I am well aware that fourteenth-century Austrian political/diplomatic history is not a very "hot" topic among medievalists working outside Austria, especially those in the English-speaking countries most likely to read this review. Readers may well wonder then why they should care about a collection of articles concerning a group of forgeries about which they may know little, if anything. Leaving aside the fact that medieval Central European history deserves more attention than it has received (there are many excellent source collections that would benefit from more work), the value of this particular volume is twofold. First, it is an outstanding example of how successful a volume of collected articles can be when the contributors all focus on one narrow topic, in this case a single set of forged documents.
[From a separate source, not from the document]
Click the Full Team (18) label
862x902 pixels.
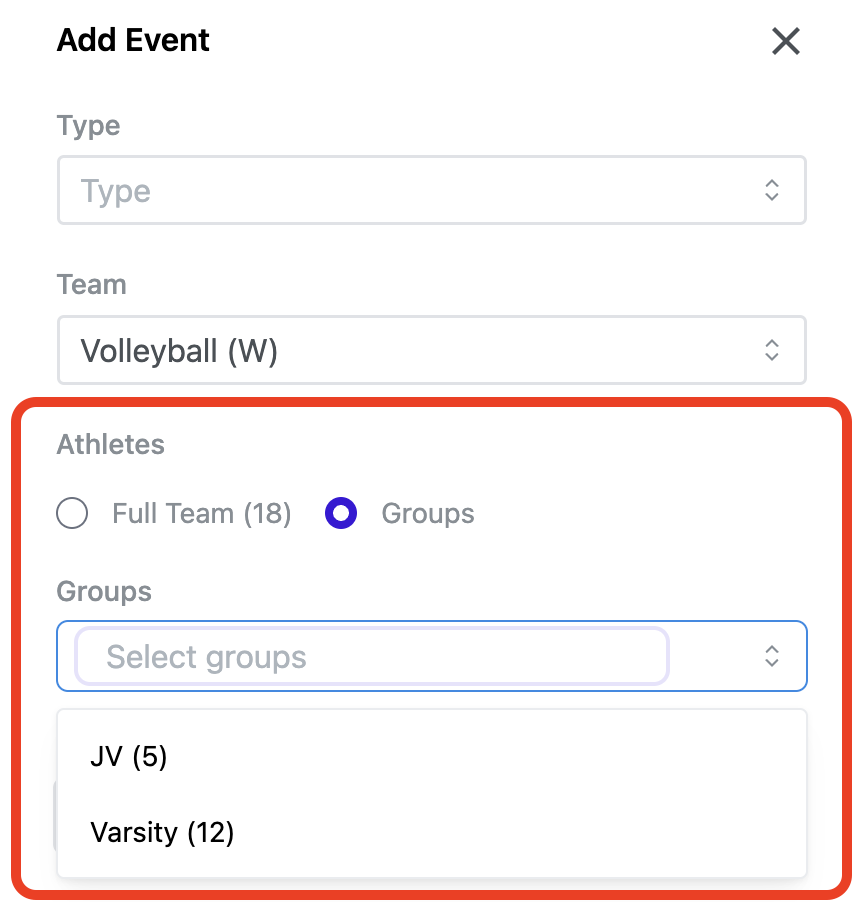(201, 514)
The reader can gain a wonderfully wide range of insights--scientific, paleographic, diplomatic, political, cultural and memorial--about the art of forgery from this one volume. Second, though not a well-known subject in the English-speaking world, the "Privilegium maius-Complex" is an important set of documents for understanding how the Habsburgs emerged as one of the preeminent dynasties in European history. The story of how a set of forgeries came to become one of the pillars on which they based their sovereignty over their Austrian territories is a fascinating one that should be of interest to many scholars.